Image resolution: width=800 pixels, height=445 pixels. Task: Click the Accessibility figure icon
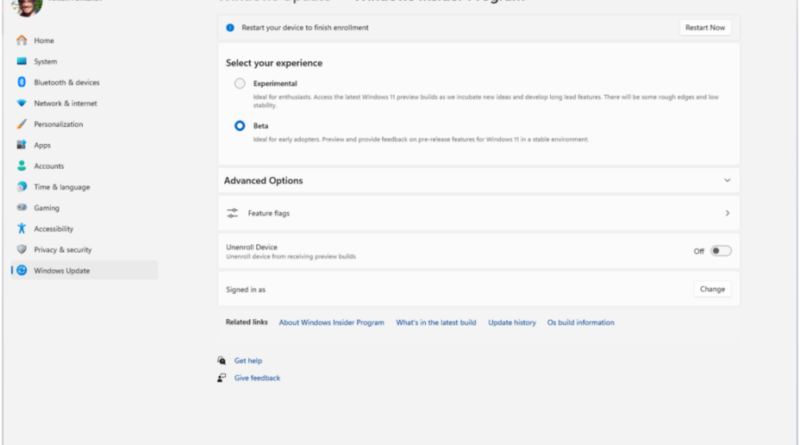pyautogui.click(x=22, y=229)
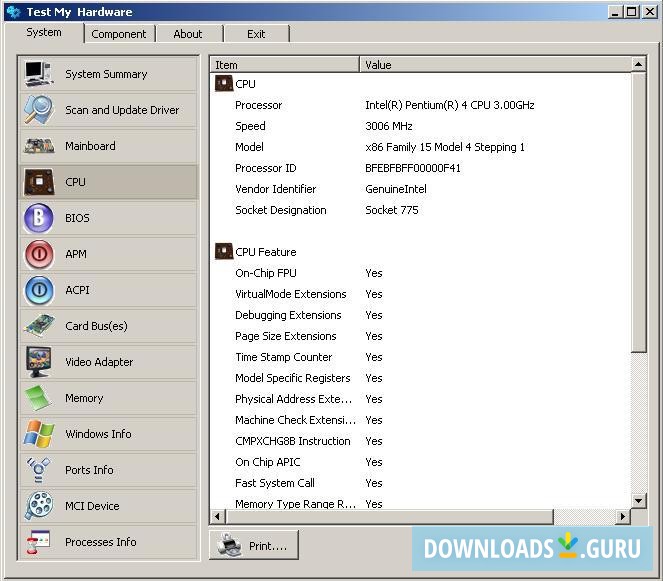Open APM red power icon
The image size is (663, 581).
tap(38, 254)
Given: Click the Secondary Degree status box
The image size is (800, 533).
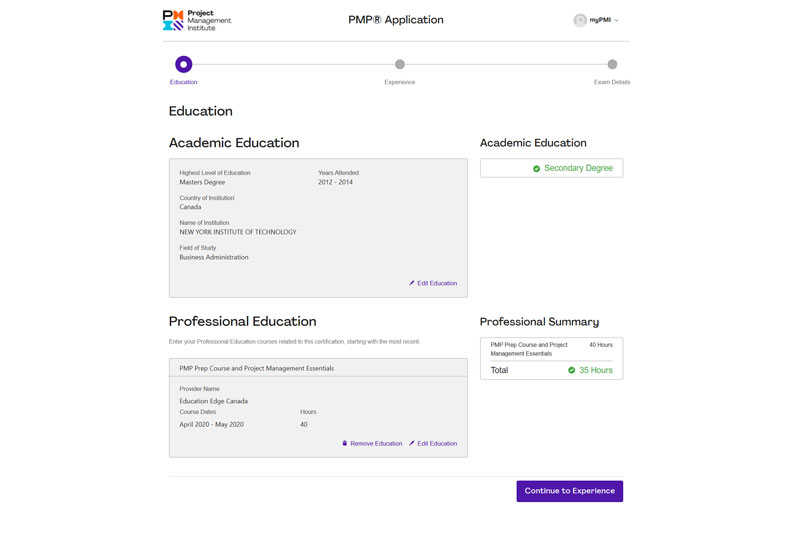Looking at the screenshot, I should point(551,168).
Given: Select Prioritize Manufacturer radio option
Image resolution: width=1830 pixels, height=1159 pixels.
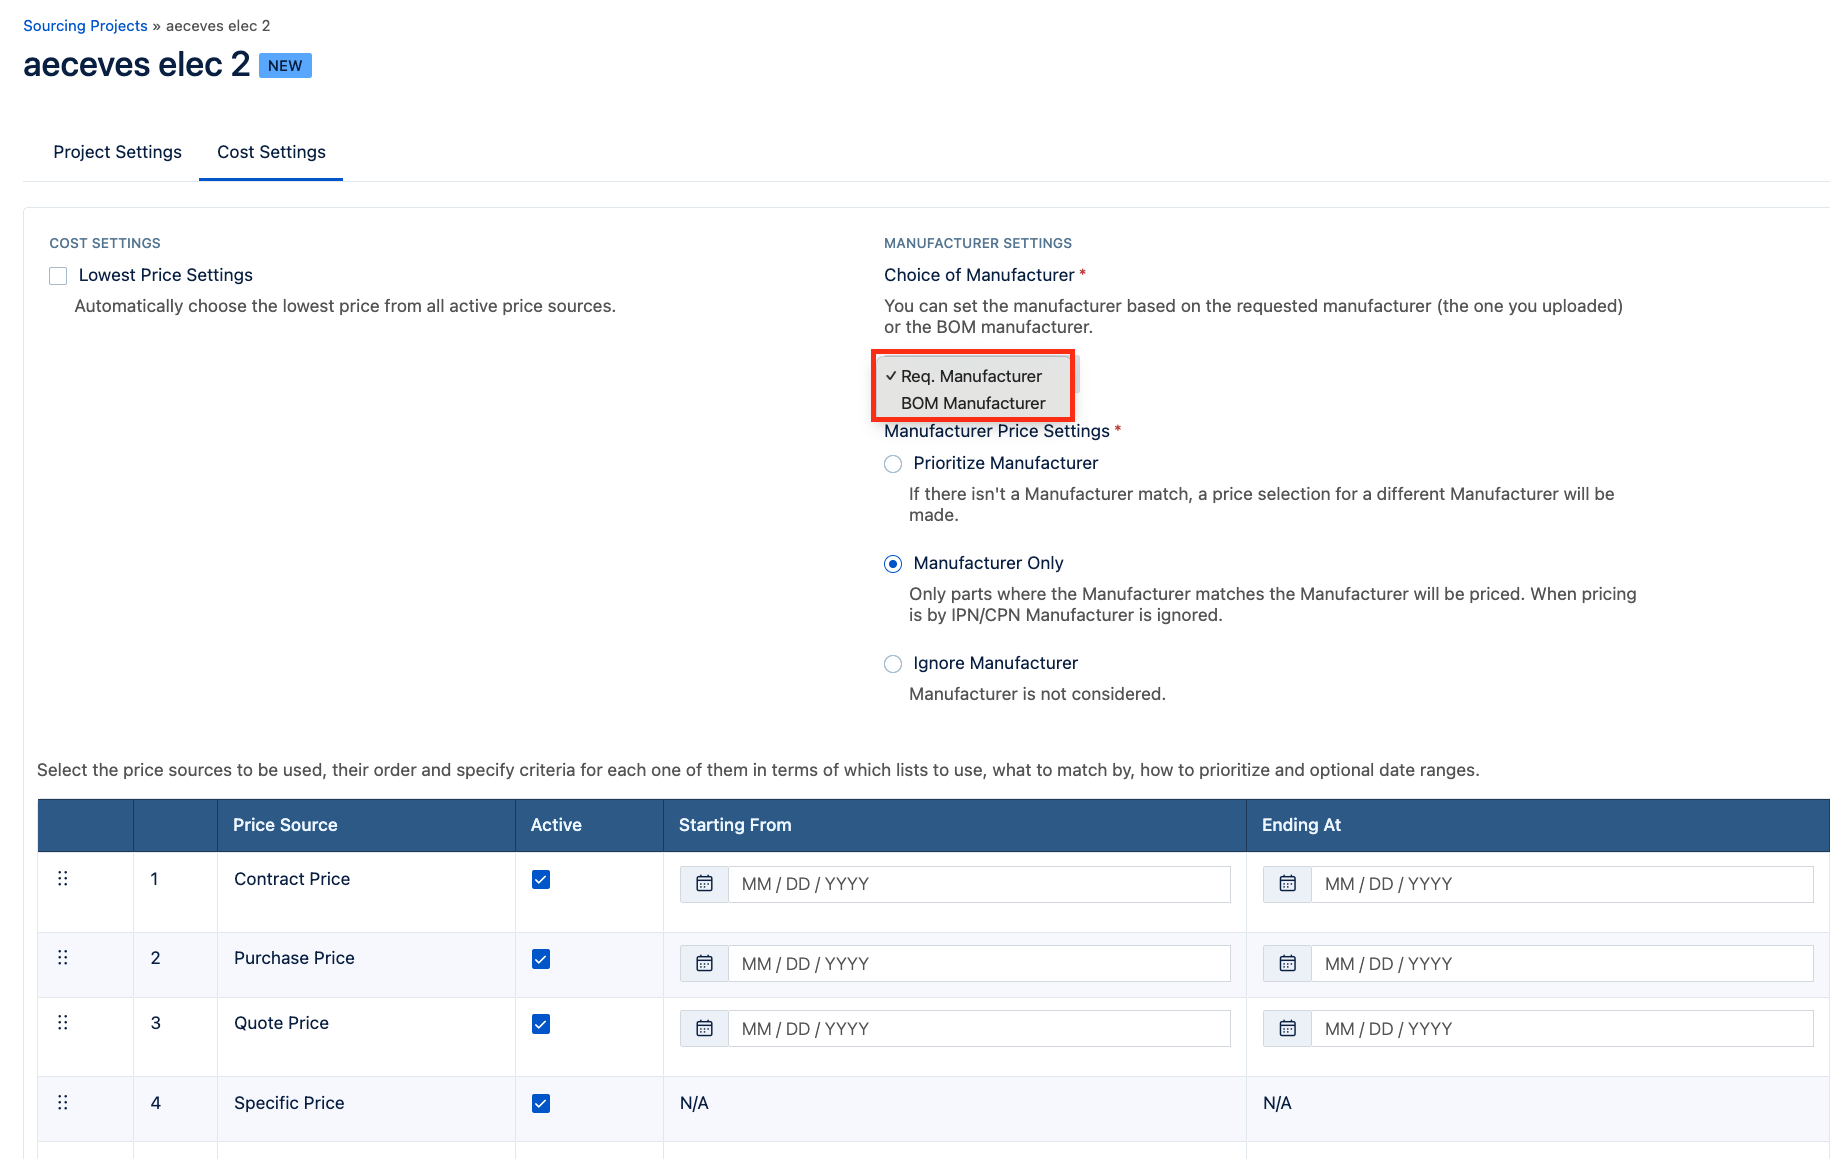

━━━━━━━━

WHAT THIS TASK INVOLVES: Filter the listing so that only lines holding the word "Given" remain, and copy those lines.

SOLVED PROBLEM:
Given: Click the Secondary Degree status box
Given: Select Prioritize Manufacturer radio option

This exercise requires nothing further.